* **Required task**
Format everything from the line containing "The width and height of the screenshot is (1027, 577)." down to the line containing "Viewport: 630px width, 420px" in the entries below as a JSON list of strings, one string per line, with blank lines omitted.

* **Data extract**
- - -
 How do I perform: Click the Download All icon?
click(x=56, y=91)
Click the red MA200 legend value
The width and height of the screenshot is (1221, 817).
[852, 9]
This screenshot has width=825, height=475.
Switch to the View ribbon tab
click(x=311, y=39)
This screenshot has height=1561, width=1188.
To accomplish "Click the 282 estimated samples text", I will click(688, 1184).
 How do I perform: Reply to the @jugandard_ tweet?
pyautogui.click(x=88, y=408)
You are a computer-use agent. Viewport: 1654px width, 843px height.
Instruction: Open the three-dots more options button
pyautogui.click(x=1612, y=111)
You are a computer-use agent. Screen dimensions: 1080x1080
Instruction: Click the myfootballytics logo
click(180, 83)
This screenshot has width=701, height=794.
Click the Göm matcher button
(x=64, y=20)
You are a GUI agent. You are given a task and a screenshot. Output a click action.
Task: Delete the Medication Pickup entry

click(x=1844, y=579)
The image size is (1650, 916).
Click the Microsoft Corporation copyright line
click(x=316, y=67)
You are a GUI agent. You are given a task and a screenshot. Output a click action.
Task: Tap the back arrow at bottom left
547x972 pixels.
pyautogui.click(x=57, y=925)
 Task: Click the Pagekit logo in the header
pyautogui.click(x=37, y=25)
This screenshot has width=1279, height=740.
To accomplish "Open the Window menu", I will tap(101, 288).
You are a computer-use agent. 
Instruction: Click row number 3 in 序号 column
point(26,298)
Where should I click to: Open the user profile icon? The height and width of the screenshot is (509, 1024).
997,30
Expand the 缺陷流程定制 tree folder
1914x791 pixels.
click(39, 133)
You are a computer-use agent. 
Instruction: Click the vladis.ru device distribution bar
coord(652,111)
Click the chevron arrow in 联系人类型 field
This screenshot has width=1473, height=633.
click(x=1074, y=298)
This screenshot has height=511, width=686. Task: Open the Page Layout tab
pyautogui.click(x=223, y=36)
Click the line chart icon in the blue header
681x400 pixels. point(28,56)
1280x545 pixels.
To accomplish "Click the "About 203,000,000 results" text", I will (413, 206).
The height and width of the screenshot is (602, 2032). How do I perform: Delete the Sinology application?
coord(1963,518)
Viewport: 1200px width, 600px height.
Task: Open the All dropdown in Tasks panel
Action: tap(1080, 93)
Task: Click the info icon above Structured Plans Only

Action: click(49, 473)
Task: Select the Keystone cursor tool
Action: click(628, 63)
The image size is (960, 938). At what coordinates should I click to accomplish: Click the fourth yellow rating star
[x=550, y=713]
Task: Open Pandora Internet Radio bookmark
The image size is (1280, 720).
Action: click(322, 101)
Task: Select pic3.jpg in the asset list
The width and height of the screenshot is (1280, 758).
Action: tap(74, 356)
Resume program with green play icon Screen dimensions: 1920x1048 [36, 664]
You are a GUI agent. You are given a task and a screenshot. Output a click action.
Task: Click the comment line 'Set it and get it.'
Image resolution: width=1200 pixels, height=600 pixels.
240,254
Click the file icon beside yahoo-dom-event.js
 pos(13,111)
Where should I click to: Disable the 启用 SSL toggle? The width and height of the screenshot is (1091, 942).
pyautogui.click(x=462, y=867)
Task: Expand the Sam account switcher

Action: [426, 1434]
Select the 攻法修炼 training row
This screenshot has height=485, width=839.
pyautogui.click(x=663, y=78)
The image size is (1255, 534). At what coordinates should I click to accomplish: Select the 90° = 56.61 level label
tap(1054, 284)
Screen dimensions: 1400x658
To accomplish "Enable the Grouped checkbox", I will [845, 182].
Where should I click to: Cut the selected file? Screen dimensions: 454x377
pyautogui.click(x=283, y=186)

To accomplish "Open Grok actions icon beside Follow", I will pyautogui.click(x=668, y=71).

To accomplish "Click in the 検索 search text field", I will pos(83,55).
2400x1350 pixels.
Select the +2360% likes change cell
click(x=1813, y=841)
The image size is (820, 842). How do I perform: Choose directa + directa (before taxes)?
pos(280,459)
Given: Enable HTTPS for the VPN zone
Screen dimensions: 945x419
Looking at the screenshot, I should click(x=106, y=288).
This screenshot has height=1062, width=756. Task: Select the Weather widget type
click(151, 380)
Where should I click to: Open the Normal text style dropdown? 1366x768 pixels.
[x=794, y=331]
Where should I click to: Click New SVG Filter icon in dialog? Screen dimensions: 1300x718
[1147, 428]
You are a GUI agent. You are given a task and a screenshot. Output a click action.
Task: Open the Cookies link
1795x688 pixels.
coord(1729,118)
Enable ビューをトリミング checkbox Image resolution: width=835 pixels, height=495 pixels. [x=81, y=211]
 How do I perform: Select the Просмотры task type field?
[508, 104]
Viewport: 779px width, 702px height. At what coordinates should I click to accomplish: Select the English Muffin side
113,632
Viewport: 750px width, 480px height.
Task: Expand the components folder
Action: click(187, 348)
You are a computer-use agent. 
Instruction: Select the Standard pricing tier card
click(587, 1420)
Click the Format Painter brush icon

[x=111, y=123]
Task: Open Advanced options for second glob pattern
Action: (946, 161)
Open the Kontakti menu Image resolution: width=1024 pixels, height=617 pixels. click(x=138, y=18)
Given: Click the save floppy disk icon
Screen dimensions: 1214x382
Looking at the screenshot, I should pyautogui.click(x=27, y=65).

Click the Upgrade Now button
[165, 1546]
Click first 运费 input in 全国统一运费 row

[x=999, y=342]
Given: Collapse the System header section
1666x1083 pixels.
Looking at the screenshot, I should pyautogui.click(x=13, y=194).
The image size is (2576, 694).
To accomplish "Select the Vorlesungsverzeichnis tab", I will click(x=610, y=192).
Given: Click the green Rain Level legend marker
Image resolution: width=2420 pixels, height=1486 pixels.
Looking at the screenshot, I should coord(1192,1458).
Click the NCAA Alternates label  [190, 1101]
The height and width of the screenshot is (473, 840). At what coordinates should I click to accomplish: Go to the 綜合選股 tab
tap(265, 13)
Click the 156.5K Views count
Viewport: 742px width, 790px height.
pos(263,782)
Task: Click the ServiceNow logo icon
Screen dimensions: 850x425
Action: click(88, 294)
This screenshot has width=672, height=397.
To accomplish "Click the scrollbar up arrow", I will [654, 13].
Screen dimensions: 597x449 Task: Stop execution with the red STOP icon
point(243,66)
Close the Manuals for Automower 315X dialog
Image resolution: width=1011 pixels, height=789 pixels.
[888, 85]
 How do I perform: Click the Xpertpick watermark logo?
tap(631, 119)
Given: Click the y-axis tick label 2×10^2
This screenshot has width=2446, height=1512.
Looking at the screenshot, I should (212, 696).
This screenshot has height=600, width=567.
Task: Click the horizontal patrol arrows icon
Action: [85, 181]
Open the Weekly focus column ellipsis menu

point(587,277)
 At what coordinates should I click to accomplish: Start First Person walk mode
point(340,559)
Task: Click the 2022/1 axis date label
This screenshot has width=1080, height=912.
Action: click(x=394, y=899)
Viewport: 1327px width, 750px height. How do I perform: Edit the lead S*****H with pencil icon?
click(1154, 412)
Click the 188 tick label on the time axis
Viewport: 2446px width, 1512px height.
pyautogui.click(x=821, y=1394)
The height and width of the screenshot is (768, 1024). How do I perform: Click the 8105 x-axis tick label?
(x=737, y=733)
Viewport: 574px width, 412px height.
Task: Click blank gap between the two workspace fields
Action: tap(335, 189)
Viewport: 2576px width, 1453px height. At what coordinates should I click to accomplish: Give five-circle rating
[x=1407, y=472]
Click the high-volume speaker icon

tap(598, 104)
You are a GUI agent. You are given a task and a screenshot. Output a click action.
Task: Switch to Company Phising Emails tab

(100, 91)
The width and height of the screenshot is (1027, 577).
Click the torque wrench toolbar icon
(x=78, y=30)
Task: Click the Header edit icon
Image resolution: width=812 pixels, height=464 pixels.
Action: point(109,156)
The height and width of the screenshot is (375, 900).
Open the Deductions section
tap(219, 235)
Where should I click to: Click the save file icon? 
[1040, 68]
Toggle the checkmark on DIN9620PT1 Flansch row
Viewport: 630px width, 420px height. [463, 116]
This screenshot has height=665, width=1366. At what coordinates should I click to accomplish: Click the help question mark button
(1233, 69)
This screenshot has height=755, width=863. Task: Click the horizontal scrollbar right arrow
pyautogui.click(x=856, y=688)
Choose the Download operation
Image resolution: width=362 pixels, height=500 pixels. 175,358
- - -
* **Written answer**
[
  "The width and height of the screenshot is (1027, 577).",
  "Click the torque wrench toolbar icon",
  "(x=78, y=30)",
  "Task: Click the Header edit icon",
  "Image resolution: width=812 pixels, height=464 pixels.",
  "Action: point(109,156)",
  "The height and width of the screenshot is (375, 900).",
  "Open the Deductions section",
  "tap(219, 235)",
  "Where should I click to: Click the save file icon? ",
  "[1040, 68]",
  "Toggle the checkmark on DIN9620PT1 Flansch row",
  "Viewport: 630px width, 420px height. [463, 116]"
]